XLIV

Solal se réveilla. Du soleil dehors. Il regarda l’heure à la pendule. Midi bientôt. Il avait donc dormi toute la nuit et toute la matinée dans la chambre d’une femme à laquelle il n’avait jamais parlé et qui ne se doutait de rien, gorgée d’hypnotique.

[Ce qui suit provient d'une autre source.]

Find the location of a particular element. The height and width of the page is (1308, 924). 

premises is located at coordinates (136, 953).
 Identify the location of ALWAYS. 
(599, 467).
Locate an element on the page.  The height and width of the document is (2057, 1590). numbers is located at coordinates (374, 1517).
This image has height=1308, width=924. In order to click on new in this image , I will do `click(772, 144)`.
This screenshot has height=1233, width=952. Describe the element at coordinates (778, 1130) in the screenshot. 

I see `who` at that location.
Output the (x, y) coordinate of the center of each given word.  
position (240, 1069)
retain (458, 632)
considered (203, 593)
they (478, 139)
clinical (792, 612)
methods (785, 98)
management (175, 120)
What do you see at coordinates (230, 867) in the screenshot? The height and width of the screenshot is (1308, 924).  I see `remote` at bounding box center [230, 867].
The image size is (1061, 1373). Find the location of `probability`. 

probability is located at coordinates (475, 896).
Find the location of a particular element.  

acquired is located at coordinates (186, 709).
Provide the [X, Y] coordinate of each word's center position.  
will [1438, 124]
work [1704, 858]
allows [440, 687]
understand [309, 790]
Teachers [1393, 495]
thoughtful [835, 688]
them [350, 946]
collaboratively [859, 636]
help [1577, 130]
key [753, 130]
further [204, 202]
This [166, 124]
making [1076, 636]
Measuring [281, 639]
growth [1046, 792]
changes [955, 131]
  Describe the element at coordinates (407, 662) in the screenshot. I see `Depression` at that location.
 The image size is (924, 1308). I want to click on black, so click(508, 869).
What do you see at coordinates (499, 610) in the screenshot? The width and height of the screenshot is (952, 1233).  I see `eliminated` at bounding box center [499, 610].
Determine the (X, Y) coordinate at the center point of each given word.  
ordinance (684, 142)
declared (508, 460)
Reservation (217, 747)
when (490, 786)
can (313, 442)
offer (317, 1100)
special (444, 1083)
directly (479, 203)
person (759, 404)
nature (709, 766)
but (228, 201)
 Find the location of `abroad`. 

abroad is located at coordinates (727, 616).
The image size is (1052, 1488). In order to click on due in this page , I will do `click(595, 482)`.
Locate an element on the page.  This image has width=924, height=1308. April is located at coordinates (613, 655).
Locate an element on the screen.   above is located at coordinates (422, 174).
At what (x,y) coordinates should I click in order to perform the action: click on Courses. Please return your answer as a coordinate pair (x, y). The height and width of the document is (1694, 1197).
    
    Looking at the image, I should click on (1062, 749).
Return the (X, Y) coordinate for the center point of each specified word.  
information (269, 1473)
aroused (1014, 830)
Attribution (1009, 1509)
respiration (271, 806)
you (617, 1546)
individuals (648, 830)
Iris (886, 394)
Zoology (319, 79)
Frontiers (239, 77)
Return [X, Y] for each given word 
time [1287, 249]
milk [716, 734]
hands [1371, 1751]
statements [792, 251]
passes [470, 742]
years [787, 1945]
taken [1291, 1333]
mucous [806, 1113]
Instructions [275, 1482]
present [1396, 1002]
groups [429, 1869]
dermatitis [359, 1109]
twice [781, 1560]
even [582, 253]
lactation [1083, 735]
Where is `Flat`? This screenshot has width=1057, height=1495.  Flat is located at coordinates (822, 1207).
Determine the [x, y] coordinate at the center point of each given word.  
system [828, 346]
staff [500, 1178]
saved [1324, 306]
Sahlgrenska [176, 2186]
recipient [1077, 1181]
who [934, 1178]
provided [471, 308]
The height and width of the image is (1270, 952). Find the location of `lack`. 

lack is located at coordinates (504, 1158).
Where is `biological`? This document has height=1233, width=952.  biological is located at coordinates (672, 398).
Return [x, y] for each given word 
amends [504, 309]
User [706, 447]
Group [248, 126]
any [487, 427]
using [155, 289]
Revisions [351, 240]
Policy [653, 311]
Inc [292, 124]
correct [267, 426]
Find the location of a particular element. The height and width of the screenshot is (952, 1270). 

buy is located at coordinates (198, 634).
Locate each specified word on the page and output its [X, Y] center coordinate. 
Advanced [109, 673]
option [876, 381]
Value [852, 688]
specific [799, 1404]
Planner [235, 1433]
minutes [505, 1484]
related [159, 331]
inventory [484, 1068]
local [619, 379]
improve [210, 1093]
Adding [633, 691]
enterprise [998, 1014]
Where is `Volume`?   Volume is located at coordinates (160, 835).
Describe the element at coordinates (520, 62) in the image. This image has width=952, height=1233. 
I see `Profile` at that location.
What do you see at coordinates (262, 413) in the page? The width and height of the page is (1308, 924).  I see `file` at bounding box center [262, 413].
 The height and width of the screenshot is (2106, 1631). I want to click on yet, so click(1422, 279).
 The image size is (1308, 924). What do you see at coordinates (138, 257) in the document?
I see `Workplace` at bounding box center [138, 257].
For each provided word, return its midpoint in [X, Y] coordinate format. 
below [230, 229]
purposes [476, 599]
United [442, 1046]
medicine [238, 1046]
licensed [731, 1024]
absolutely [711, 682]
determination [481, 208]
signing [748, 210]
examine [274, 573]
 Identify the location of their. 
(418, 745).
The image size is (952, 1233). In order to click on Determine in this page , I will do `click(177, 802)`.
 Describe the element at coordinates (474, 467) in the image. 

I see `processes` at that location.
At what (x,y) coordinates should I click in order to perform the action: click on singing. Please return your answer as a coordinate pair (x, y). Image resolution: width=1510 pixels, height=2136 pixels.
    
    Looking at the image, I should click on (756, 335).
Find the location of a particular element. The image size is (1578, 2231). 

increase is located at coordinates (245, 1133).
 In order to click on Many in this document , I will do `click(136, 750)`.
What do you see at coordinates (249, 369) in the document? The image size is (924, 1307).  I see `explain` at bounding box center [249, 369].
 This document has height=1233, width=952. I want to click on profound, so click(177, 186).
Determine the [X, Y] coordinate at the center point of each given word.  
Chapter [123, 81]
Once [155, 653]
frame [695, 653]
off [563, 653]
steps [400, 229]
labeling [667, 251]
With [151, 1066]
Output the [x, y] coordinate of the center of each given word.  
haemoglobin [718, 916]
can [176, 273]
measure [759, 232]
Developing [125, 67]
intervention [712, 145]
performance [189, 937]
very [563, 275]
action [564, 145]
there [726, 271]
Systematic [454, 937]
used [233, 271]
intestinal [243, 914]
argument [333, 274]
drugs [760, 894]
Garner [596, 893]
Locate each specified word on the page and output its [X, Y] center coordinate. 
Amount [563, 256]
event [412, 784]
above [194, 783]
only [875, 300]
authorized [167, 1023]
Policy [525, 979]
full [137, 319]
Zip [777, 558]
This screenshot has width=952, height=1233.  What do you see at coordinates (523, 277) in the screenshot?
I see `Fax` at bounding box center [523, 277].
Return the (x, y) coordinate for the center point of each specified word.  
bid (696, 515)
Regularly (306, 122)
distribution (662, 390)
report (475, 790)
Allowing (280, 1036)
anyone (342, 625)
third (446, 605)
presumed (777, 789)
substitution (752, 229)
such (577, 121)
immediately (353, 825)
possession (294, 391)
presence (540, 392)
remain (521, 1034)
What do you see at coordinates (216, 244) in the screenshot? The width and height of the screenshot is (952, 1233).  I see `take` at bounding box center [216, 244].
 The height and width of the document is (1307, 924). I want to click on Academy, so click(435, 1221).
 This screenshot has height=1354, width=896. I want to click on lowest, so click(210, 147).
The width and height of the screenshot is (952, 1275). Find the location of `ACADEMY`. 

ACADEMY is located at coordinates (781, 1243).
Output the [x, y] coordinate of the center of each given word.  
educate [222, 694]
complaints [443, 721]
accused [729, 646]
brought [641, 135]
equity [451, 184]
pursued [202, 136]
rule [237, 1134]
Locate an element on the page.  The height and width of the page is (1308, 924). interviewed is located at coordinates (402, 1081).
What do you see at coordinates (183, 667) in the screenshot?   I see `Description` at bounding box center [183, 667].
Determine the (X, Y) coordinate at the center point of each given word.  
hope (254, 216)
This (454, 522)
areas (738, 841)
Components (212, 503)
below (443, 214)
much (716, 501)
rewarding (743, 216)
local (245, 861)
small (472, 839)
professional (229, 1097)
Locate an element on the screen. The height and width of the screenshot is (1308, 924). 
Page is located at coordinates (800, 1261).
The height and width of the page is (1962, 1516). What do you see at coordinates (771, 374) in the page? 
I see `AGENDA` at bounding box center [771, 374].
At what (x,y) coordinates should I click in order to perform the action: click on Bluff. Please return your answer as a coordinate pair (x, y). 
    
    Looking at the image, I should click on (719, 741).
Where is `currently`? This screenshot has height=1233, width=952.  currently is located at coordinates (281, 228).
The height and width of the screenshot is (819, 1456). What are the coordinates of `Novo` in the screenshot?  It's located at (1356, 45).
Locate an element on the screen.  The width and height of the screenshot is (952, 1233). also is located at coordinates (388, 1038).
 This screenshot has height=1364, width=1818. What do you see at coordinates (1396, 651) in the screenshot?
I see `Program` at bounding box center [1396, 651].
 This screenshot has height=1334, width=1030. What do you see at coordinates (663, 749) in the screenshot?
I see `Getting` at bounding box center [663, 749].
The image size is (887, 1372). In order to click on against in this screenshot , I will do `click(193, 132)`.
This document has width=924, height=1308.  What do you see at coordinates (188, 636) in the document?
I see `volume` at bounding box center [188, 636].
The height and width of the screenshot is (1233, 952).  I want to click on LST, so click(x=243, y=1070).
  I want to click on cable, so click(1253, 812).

Il se leva. Toucher ses cheveux ? Non, même pas cela. Elle dormait, belle et découverte et nue comme lui. Il s’assit doucement au bord du lit et regarda dans la psyché le groupe merveilleux du bel homme nu et de la belle femme nue qui tournait le dos à la glace et ne savait pas. Il se pencha pour voir la merveille des merveilles, le visage de la plus belle femme du monde. Elle dormait avec le petit sourire pur et confiant des enfantelets.

Il la regarda longtemps dans la glace. Non, il ne fallait pas toucher le beau corps. Il fallait accomplir l’exploit fou. Personne au monde n’avait fait ce qu’il allait tenter. Il eut peur de l’absurde projet, s’accorda une heure de répit. Oui, dans une heure.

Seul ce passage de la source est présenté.